3 Experimental Results
3.1 Implementation Details
We use six mainstream facial expression datasets for the evaluation, follow the protocol as [2], and use the IResNet50 pretrained on the MS-Celeb-1M [13] as the backbone. The setting of the parameters specific to the newly added layers follow the Xavier algorithm [12]. For the parallel convolution in Fig. 2(b), M is set as 5, the feature dimension of each parallel convolution output, i.e. D, is set to 16. For global feature representation, i.e. \(f^g\) in Eq. (3), another convolution operation and pooling layer are performed to encode a feature vector with the dimension of \(N\times D = 64\).

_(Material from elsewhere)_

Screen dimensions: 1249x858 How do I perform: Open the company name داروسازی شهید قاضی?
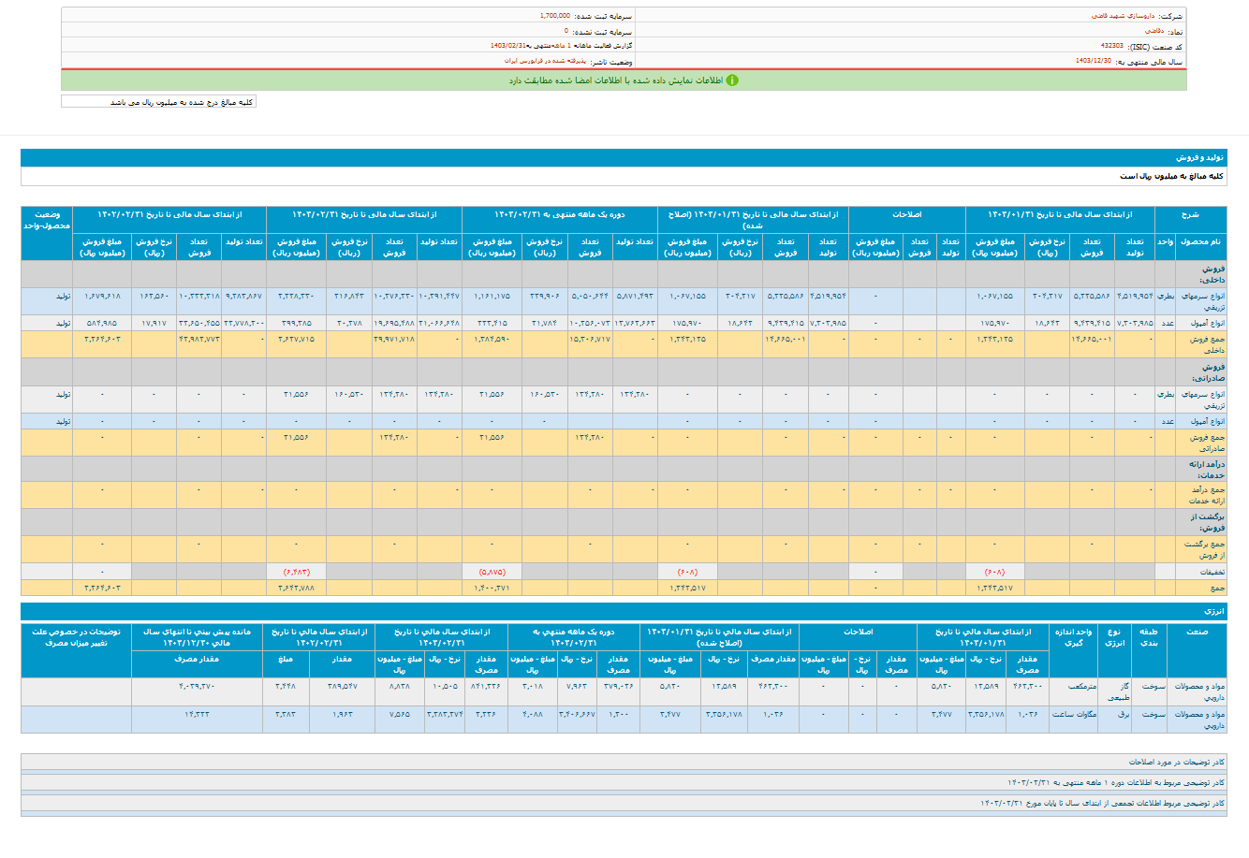1123,16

3.2 Comparison with the State of the Arts
To study the generalization performance of our method on unseen datasets, we use RAF [7] or AFED [2] as source domain dataset, and JAFFE, SFEW2.0 [4], FER2013 [5] and EXPW [6] are used as target datasets, while only the source domain dataset are used for the training. The results are shown in Table 1.

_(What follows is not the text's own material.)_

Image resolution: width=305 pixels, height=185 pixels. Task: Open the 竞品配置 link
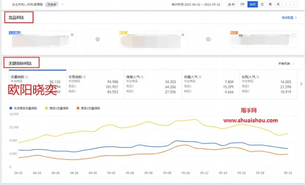click(x=289, y=18)
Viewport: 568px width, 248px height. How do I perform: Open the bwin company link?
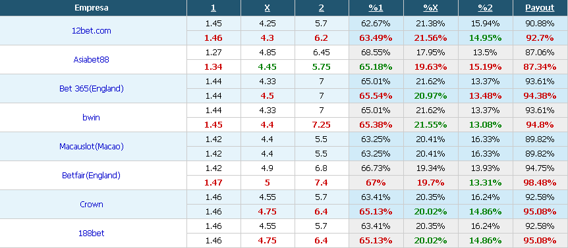[x=92, y=118]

Table 1 shows that our method achieved the best performances among six state-of-the-art algorithms in terms of the mean accuracy. For each target dataset, our algorithm either achieves the best performance, or ranks the 2nd. Meanwhile, compared with the baseline, the proposed algorithm achieved the improvement of \(2.24\%\) or \(5.93\%\) when RAF or AFED is used as source dataset. Specifically, our algorithm appears to be more effective than the competitors on the target datasets with larger number of samples, e.g. FER2013 and EXPW.
3.3 Algorithm Analysis
In this section, we first perform ablation study in Table 2 to analyze the role of each module, where we can see from the 1st and 2nd rows that PCM help the model achieve an improvement of 4.56% over the baseline in terms of the average generalization performance. It is revealed in the 2nd–4th rows that using only the self-attention mechanism may affect the generalization ability. It pays attention to the features that help improve the discrimination performance on the original domain, while affecting the generalization performance on the target domain. The learnable classification token with a fixed position can effectively integrate features between different levels, and it is not biased towards a certain feature, thus can help the model improve the generalization ability.
In order to give insight into the features learned by our method during the training process. We visualize how the features of different domains evolve as training progresses. Specifically, we simultaneously input samples from different domains into the network to obtain features, use t-SNE to project them into the 2D space, and present the results in Fig. 3. It shows that the baseline model can separate the source samples, while it can not well distinguish the data of the target domain. As shown in the bottom row of Fig. 3, our algorithm obtain features that are still separable in the feature space. More importantly, samples from different domains are more concentrated compared with the baseline, which means that the learned features can be made have similar distributions in different domains, by better learning the complex correlation among features from different layers, thereby yielding more powerful generalization ability.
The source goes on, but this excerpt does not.